++++ SUPPLIED PASSAGE
Her task was to see to it that none of that mattered to the caucusgoers at her events, who, as a campaign spokesman correctly pointed out, would rely far more on their own judgment than on the media’s.
“It doesn’t matter to me what they say,” Jane Snyder, 54, said after hearing Mrs. Clinton campaign in Ames on Tuesday. “It’s more important for me to see the candidate.”
In speech after identical speech, Clinton’s closing argument read like a map of all the thematic ground she had covered in a year of continual calibration.
The overarching message boiled down to the notion that in these challenging and unpredictable times, the country cannot take a chance on an unknown quantity and needs a candidate who has deep familiarity with the ways of the White House.
“I’m not asking you to take me on faith,” Mrs. Clinton said at events in Keokuk, Fort Madison and Muscatine. In Traer, she said, “I am asking you to look at the record, look at the evidence.”
Exhibit A was her role in her husband’s administration.
“When I went to the White House with Bill, there were a lot of problems waiting on that desk in the Oval Office and we went about trying to solve them,” she said in Keokuk. In Fort Madison she said, “I bring 35 years of experience that is directly applicable” to the job of president. (Mr. Obama has retorted by saying that as first lady, Mrs. Clinton had no official portfolio to speak of.)
++++++++
++++ EXERCISE DATA
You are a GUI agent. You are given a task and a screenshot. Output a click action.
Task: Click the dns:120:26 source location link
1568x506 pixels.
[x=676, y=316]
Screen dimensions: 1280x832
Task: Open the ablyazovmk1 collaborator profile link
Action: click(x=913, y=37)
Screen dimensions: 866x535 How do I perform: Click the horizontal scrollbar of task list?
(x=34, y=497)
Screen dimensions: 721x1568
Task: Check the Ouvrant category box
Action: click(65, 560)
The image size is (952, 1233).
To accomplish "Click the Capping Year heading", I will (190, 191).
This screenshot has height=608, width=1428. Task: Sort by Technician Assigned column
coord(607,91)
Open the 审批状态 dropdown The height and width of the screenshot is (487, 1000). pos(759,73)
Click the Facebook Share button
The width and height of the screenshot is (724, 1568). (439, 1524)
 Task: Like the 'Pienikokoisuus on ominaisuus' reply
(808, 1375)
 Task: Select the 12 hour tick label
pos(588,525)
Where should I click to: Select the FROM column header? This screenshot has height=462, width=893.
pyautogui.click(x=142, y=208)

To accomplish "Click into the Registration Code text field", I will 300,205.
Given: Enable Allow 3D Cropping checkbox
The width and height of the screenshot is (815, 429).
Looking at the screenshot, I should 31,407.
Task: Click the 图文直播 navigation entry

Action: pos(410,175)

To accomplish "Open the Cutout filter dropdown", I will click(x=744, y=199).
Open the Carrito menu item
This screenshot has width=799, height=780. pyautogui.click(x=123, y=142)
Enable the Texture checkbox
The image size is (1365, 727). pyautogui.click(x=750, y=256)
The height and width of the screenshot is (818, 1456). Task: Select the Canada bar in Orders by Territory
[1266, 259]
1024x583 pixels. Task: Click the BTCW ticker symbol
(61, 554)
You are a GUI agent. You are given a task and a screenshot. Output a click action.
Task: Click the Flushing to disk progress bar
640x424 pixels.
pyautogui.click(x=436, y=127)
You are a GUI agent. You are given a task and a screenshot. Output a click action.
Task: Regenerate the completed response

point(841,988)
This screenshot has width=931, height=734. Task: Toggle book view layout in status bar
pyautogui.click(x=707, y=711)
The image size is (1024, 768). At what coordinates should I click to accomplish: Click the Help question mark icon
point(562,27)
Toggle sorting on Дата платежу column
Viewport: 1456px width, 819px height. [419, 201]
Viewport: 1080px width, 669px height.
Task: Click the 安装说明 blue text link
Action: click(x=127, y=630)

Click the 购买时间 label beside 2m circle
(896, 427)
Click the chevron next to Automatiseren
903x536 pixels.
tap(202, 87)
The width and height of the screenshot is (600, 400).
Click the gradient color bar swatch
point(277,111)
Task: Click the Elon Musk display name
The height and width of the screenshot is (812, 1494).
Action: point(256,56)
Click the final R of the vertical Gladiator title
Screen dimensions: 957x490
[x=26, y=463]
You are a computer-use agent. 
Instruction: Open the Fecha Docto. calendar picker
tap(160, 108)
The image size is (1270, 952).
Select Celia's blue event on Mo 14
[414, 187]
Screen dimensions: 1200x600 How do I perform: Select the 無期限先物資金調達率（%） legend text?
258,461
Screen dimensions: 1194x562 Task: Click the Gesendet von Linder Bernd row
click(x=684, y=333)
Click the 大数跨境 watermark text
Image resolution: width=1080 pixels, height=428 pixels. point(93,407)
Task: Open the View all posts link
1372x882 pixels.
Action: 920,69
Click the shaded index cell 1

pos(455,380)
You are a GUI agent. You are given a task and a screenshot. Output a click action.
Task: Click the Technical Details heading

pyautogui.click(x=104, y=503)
++++++++
TASK INSTRUCTIONS →
Write what comes next in the passage on Mrs. Clinton's closing campaign argument, starting after its final sentence. The material above plays no part in this work.

RESPONSE FOR THIS EXERCISE →
She talked about representing Iowans and all Americans in more than 80 countries, including Ireland, where she helped end the Troubles by facilitating dialogue between Protestant and Catholic women. “I brought people together,” she said in Vinton, adding, “Actually, I went to Northern Ireland more than my husband did.”
On Friday, she told voters in Dubuque about a 1990’s visit to Bosnia in which her helicopter made a “corkscrew landing” to counter the threat of sniper fire. (She didn’t mention that she was traveling at the time with daughter Chelsea, Sheryl Crow and Sinbad.)
But it was the more mundane, personal anecdotes that seemed to make the most powerful impression on audiences: her efforts to improve education and help children in Arkansas; her memories of a pediatrician who actually made house calls; her reminiscences of life before the cameras followed her every move.
Those anecdotes were the result of a tactical adjustment in December, when her campaign decided she needed to demonstrate her humanity, talking more about herself, using more body language and humor.
In Muscatine on Monday, she dressed in a sleeping-bag-size duster coat and posed for photographers with a snowman she named “Caucus.” Inside, she excoriated President Bush, and when her microphone went dead, she joked, “I knew he’d catch up with me.”
The other significant late addition to Mrs. Clinton’s delivery is an emphasis on “change,” a word she uttered 17 times in one appearance in Ames on Tuesday. Her signature line is that instead of screaming for change or hoping for it—like Mr. Edwards or Mr. Obama—she believes in working, as she says, “really, really hard for it.”
For all her efforts to dispel the notion that she is too polarizing to win a general election, most of Mrs. Clinton’s surefire applause lines carry a distinctly anti-Bush sentiment.
“We cannot listen to the two oilmen in the White House any longer,” she bellowed in Traer, where she also vowed to stop borrowing “money from the Chinese to buy oil from the Saudis.” In Muscatine she promised to “end the unfunded mandate known as No Child Left Behind” and called the Bush administration a “government of the few, by the few and for the few.”